• **SOURCE TEXT**

Generate directly from the command line:

uv run python -m acestep.cli generate \
  --caption "upbeat electronic dance track with soaring synths" \
  --duration 30 \
  --device auto \
  --backend pt

Use --backend pt on macOS. The vllm backend requires CUDA.


Apple Silicon Optimizations

MPS Backend

This fork patches the pipeline to run on Metal Performance Shaders (MPS) natively. The changes are transparent: set --device auto and the system detects Apple Silicon automatically.

What was patched:

  • device_utils.py -- Centralized device detection with MPS support
  • handler.py -- DiT model loading defaults to acestep-v15-sft on MPS, handles MPS memory management
  • gpu_config.py -- Reads system memory via os.sysconf instead of CUDA-only queries, memory-aware tier selection
  • dit_alignment_score.py -- MPS-compatible alignment scoring
  • generation.py -- MPS-safe generation pipeline
  • llm_inference.py -- Forces PyTorch backend on MPS, adds MLX auto-detection, MPS-compatible tensor handling
  • prepare_vae_calibration_data.py -- MPS device support for VAE calibration

Technical details:

  • bfloat16 is used throughout (supported on MPS since PyTorch 2.4)

• **PROMPT**
Answer these questions about the notes on running ACE-Step on Apple Silicon:
1. Which backend should be used on macOS?
2. Which DiT model does handler.py load by default on MPS?
3. Since which PyTorch version has bfloat16 been supported on MPS?

[Records drawn from a dataset]
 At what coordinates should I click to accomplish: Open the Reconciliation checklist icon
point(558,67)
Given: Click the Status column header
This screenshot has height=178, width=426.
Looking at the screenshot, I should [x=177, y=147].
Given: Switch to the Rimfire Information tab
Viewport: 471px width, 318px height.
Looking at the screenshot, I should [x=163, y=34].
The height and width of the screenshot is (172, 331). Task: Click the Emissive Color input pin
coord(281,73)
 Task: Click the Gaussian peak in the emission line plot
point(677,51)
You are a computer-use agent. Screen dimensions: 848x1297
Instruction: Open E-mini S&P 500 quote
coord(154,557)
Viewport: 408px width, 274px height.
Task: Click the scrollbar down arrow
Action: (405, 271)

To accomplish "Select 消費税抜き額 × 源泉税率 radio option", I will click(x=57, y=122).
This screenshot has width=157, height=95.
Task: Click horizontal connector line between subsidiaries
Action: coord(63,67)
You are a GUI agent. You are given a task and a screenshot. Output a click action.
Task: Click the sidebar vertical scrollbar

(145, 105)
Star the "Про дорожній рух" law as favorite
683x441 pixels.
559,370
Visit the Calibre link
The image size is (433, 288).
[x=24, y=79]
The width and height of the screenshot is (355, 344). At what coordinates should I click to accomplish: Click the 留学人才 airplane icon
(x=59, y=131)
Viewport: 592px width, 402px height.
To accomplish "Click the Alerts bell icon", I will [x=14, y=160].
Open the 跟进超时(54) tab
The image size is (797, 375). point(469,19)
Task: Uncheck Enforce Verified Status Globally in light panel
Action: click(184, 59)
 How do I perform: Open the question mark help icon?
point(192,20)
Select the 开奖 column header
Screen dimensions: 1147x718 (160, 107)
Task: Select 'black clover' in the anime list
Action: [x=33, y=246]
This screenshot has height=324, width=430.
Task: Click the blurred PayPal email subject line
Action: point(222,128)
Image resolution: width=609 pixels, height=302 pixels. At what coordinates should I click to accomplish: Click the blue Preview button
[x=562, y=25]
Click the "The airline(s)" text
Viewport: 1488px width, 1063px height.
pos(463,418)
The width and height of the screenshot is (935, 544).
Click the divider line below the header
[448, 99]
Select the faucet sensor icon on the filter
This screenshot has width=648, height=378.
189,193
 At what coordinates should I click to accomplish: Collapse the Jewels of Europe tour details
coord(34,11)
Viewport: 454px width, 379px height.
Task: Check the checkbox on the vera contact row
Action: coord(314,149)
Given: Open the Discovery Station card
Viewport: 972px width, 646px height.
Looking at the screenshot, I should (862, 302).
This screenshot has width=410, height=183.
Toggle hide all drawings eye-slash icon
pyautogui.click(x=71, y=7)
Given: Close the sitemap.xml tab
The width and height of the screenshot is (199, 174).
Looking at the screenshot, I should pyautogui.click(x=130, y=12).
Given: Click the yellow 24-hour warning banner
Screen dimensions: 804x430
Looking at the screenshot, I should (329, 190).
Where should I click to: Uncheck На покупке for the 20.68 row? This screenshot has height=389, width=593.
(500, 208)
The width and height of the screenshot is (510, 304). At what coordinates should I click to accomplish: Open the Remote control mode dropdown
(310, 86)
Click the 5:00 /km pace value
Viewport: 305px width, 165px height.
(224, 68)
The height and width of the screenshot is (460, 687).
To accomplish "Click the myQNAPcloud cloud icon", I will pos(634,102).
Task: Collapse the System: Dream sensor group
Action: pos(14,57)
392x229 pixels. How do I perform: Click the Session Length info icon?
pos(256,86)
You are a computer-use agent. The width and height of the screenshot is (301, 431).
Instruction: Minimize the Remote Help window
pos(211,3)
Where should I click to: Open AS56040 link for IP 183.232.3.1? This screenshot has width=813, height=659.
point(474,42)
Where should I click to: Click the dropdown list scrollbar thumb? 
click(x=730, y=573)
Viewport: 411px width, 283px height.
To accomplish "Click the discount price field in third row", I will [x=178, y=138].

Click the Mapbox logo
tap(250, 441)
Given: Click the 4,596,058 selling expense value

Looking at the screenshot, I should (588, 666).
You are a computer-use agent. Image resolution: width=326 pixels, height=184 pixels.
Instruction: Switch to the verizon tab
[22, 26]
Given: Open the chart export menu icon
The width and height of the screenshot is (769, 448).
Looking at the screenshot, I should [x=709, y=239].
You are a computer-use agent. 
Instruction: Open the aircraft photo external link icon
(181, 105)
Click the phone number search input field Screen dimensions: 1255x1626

• **OUTPUT FOR THIS TASK**
1. The pt backend (--backend pt).
2. acestep-v15-sft.
3. PyTorch 2.4.